Vast amounts of energy are required to pump water up to the state’s plains from the Snake River or from wells. The largest farms can use as much electricity as several thousand homes. During the summer, big farms keep their pumps on nearly 24 hours a day, seven days a week.
Until the 1970s, many farmers used gas-powered engines to force water uphill, according to Mr. Erwin. But by offering steep discounts, Idaho Power convinced many of them to put in electric pumps and use them to move water up even taller slopes; the discounts are still in effect. Irrigation accounts for 12 percent of Idaho Power’s electricity load over all — and 23 percent during peak periods.
That’s why, in recent years, Idaho Power decided that farmers could help it reduce the load on sunny summer days, when air-conditioners and other gadgets are on, by turning off their pumps for up to 15 hours a week.
This concept, called demand response, has gained traction in utility circles. In essence, it involves paying users to make small sacrifices when there is an urgent need for extra power (the “peak”). The utility can then rely on cutting some demand on its system at crucial times — and, in theory, avoid the cost of building a new plant just to meet those peak needs.
Yes, rates have to go up a little for everyone to pay for the efficiency measures, but far less than the rates would go
up to build new power plants and transmission. And everyone can take advantage of the efficiency programs to lower their total energy bill:
Ordinary consumers have also been called upon to help with efficiency. These days, most utilities enclose fliers with monthly bills that offer energy-saving tips for appliances and light bulbs, but Idaho Power seems to have taken the campaign to an extreme.
Just before Christmas, the utility bought ads in newspapers flagging “naughty or nice” holiday gifts: an electric charger for a mobile device, for example, was “naughty,” but a solar charger was “nice.” Last October, Idaho Power offered free classes to Boise residents featuring energy-saving tips for cooking (ever tried a solar oven?) and demonstrations on sealing ducts.

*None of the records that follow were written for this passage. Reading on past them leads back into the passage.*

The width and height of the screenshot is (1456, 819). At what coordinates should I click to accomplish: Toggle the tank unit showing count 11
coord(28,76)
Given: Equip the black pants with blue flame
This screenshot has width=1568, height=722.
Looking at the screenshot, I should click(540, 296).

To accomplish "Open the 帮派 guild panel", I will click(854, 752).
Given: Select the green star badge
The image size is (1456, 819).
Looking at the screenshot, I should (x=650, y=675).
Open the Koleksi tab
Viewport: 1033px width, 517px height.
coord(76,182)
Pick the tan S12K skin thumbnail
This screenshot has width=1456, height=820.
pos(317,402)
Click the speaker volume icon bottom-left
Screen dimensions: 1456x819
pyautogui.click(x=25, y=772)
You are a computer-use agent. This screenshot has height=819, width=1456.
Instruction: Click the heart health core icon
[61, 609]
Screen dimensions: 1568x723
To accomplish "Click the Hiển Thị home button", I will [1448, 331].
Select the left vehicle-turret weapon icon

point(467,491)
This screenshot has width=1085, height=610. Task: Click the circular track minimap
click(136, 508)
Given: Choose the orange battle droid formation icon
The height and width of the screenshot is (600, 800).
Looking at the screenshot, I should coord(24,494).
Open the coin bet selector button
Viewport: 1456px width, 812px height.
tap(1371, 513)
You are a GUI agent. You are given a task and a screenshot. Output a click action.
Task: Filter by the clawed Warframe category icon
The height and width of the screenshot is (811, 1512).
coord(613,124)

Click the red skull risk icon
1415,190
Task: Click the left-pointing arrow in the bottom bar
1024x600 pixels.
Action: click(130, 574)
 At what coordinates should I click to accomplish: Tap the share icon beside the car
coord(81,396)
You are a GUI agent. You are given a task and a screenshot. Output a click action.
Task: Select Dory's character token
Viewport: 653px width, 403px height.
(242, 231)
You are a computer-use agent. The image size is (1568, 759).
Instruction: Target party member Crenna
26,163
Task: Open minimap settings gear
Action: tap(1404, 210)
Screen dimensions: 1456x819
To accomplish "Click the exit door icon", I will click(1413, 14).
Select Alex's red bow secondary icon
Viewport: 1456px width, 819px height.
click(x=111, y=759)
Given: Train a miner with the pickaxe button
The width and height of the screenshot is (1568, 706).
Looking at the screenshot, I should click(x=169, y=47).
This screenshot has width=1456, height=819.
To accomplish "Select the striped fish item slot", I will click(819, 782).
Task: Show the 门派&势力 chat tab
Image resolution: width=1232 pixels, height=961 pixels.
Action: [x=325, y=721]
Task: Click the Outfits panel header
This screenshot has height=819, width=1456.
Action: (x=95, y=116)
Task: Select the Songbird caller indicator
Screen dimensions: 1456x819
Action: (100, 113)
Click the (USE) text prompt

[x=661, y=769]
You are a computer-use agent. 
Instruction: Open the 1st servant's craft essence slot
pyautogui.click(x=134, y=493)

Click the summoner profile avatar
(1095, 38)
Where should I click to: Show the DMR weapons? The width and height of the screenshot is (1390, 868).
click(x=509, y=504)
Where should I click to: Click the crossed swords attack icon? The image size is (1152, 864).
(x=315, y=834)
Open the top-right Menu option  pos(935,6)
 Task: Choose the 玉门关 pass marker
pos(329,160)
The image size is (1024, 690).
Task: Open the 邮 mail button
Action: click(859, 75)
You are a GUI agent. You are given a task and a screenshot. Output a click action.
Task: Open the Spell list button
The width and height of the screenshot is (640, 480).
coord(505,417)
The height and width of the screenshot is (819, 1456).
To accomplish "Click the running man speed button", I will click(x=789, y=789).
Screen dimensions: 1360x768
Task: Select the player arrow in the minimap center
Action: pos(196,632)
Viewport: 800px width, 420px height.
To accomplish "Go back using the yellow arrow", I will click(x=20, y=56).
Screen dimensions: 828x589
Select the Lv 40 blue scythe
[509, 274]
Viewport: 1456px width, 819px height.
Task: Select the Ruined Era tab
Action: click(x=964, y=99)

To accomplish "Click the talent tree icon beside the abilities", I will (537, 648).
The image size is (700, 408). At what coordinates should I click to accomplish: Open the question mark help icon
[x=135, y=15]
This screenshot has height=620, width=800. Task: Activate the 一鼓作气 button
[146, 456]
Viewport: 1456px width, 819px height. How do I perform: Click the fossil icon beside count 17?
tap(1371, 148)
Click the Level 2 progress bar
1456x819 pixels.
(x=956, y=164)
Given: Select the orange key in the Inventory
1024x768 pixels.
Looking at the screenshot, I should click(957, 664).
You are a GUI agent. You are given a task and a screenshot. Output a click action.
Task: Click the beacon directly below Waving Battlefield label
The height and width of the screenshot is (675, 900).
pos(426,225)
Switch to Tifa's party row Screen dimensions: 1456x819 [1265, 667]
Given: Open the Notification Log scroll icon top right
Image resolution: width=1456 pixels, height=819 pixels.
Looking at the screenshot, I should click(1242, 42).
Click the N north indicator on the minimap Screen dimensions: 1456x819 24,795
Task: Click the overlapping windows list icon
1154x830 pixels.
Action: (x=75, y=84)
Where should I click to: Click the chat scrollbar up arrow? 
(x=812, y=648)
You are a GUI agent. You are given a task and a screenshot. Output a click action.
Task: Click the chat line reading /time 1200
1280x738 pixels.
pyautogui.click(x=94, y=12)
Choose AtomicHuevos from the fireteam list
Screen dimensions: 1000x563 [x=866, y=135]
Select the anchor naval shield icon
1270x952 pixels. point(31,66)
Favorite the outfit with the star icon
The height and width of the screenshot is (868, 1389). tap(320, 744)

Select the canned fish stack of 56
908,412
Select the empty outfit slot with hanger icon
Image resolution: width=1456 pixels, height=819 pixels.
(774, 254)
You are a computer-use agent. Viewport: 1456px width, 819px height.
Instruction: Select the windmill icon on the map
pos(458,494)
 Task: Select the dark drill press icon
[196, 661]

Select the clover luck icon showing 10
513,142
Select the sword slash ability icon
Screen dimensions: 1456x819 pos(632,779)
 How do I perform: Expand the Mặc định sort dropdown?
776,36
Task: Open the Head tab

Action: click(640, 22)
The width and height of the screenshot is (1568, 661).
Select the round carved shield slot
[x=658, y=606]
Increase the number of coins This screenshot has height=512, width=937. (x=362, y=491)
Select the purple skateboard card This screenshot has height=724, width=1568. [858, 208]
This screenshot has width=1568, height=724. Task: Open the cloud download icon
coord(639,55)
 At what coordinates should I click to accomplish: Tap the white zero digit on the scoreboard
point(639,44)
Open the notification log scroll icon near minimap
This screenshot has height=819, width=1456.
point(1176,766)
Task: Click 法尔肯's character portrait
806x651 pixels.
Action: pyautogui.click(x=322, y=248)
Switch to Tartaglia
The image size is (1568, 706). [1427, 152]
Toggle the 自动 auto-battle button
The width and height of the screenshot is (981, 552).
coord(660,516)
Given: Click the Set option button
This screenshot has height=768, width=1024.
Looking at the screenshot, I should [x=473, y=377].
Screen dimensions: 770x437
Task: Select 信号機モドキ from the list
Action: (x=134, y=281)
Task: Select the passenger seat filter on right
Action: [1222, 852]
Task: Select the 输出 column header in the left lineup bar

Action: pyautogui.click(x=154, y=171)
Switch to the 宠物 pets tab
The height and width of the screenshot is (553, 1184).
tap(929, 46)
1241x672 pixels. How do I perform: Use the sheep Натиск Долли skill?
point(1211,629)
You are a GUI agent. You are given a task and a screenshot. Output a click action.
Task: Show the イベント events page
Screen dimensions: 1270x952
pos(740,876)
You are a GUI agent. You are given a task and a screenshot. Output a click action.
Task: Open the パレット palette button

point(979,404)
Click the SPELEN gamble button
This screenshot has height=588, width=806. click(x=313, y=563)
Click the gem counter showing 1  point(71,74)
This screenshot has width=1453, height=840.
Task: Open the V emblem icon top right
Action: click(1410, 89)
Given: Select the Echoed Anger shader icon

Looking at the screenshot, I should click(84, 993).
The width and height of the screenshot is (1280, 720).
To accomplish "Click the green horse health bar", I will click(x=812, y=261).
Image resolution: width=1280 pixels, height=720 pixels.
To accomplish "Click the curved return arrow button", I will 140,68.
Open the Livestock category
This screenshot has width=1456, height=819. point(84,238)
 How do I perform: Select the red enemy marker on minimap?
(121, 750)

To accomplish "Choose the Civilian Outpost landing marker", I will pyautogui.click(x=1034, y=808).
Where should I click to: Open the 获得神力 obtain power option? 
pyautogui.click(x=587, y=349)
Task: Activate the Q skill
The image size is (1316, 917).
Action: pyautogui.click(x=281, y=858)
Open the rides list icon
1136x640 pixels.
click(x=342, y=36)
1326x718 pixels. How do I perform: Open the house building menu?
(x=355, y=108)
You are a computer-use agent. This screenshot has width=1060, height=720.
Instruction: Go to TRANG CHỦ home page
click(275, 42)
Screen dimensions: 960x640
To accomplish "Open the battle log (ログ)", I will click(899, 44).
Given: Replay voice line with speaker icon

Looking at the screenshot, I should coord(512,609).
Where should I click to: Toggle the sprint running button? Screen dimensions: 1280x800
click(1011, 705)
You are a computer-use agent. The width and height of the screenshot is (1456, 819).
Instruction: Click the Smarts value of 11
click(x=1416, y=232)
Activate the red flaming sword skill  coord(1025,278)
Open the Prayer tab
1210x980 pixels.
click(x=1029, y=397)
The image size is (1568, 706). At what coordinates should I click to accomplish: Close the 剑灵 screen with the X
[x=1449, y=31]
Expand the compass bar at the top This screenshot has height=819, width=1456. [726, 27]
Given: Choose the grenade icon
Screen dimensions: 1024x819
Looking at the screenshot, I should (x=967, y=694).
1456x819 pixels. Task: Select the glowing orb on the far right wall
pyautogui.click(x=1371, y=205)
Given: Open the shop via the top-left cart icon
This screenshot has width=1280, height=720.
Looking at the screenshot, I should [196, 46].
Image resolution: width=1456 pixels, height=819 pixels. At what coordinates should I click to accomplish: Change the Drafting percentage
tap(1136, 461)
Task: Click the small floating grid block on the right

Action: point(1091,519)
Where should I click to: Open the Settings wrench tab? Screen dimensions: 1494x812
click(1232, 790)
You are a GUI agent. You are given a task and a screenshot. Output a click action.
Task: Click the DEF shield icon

Another program, begun last June after a yearlong pilot version, pays individuals 15 cents for each square foot of insulation they put in their attics. “That was a no-brainer,” said Courtney Washburn, a Boise resident who works for the Idaho Conservation League and who received a letter from Idaho Power promoting the insulation rebate.
Ms. Washburn also participates in the utility’s “demand response” program for air-conditioners. More than 32,000 Idaho Power households (out of nearly 407,000 total) have allowed the utility to control their air-conditioners at crucial times.
On a hot summer day, Idaho Power can in essence push a switch that causes devices installed on participating air-conditioning units, like Ms. Washburn’s, to cycle on and off for intervals as long as 15 minutes. Ms. Washburn says she has noticed no difference in temperature, even though a sweltering day is exactly when people want their air-conditioning most. Executives say the program lowers use during peak periods by about 1 percent. Participants are paid $7 a month during the summer.
Ms. Washburn says her electric bill has dropped by about 30 percent as a result of the attic insulation and the $7 credit.
Insulation is a “no brainer.” Tell that to Bill Gates!